The task isn’t to gatekeep access; it’s to equip people (students and adults) with the skills and knowledge to use AI critically, ethically, and confidently. That’s AI literacy, and it belongs across the system in policy, pedagogy, professional development, procurement, and parent communication.
Human relationships stay at the center.
Multiple educators said it better than I can: AI should give us back time for the human work like feedback, conferencing, and noticing.
If tools take grading away from teachers but also take them out of the learning loop, we’ve missed the point. Augment, don’t amputate.
The right “order of operations” calms anxiety.
When adoption starts with tools, people brace for whiplash. But when it starts with vision (What are the outcomes for students? What are the goals? What are the guardrails?), then tools can follow.

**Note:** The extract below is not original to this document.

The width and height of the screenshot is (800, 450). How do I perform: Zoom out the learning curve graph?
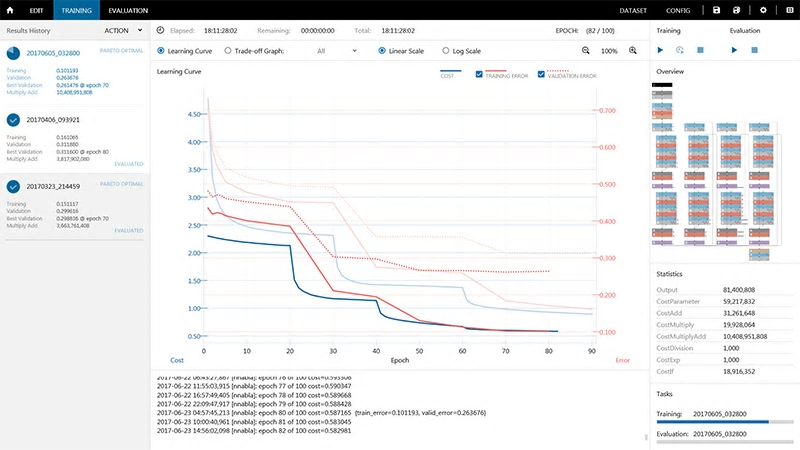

We heard tangible ways to do this: AI maturity checklists, district literacy plans, and “curiosity corners” where staff can try things without feeling judged.
Student voice rightly pushed us.
The student members were phenomenal. They named both the fears (“AI will take our jobs/art/voice”) and the asks (“Show us how it’s actually useful”). They asked for projects that produce real results where AI accelerates the last mile but doesn’t replace their thinking.
With AI, students want to take on school work that has practical impacts on the world around them. They want school to feel relevant to the future they’ll be living in. That’s a north star.
Professional development should be by educators, for educators, and assessed.
Teachers don’t need another playlist of videos. They need paid time, hands-on protocols, and feedback on actual artifacts (prompts, lesson shells, assessments).
We assess students, and we should also support and assess teacher AI literacy in dignified, growth-oriented ways.
Don’t add standards — integrate them.
One theme we echoed in our breakout session: please don’t bolt a brand new list of AI standards onto an already overloaded system.
Instead, thread AI literacy through existing standards (ELA media literacy, science practices, visual & performing arts, and CTE). Make it measurable where it lives, not in a silo.
Metacognition is the throughline.
A veteran educator reminded us that we must explicitly teach “thinking about thinking.”
AI is fallible. Bias exists. The skill is to interrogate outputs, refine prompts, cross-check sources, and decide when not to use the tool – that’s the muscle we want students and adults to build.
Equity is design, not a disclaimer.
AI can widen gaps if it’s only accessible, legible, or safe for some learners. That’s why the best demos we heard were the ones that incorporated UDL, multilingual support, and special education access into the starting design – not the last paragraph.